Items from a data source
=======

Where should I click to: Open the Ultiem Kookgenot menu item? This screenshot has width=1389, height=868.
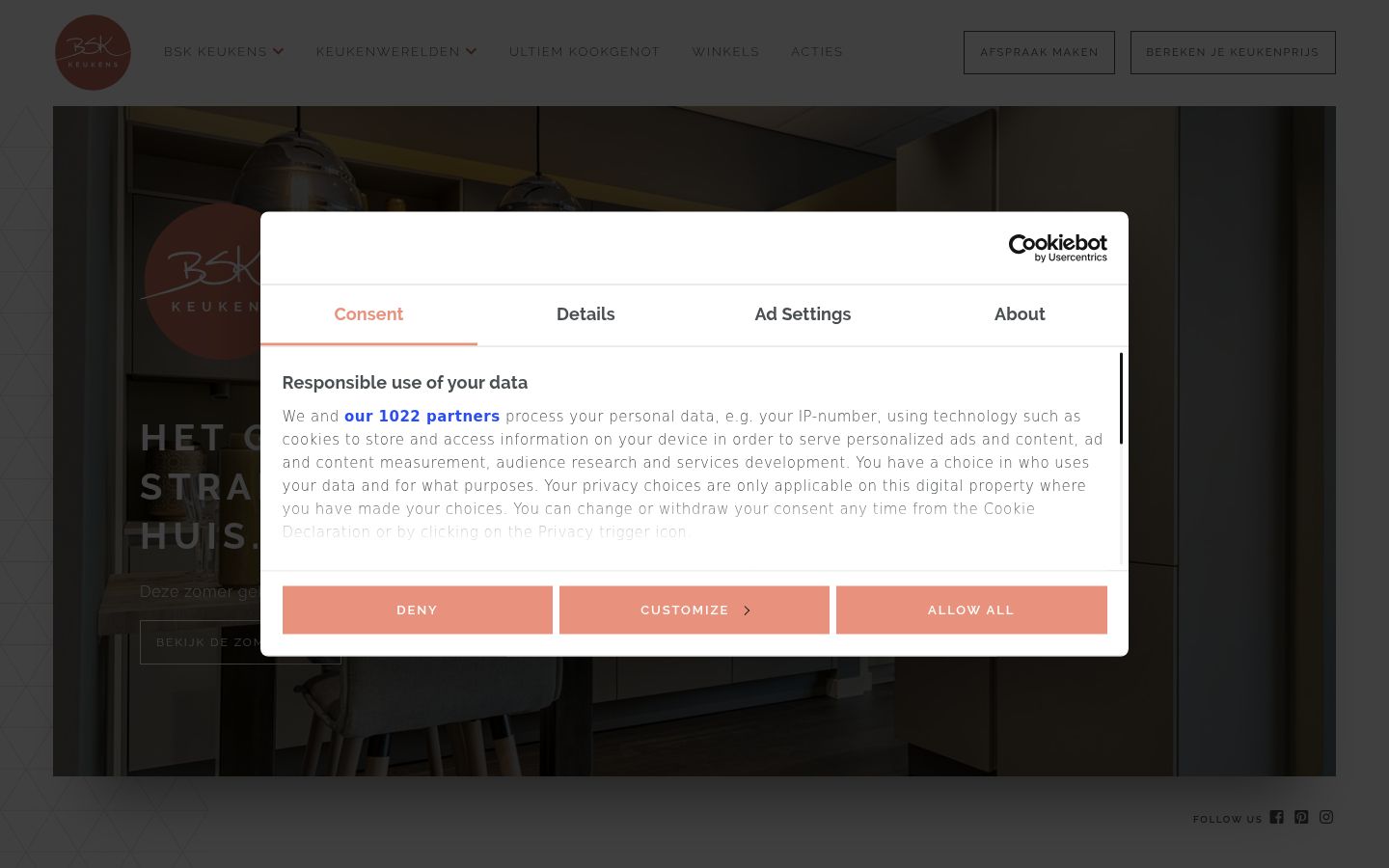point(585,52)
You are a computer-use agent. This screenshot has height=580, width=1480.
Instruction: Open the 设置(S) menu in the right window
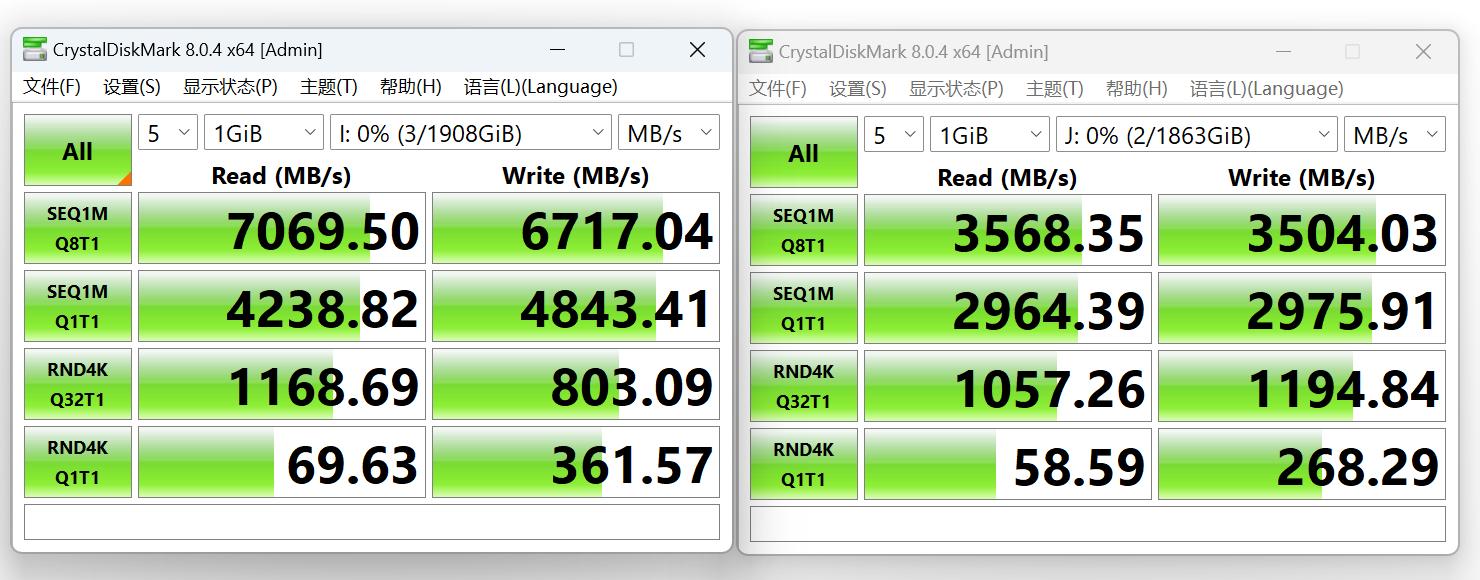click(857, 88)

=======

Word for word, give the entries back in full; the pictures do not belong in the copy.

Where should I click to: Open the Ultiem Kookgenot menu item? This screenshot has width=1389, height=868.
point(585,52)
You are a computer-use agent. This screenshot has height=580, width=1480.
Instruction: Open the 设置(S) menu in the right window
click(857, 88)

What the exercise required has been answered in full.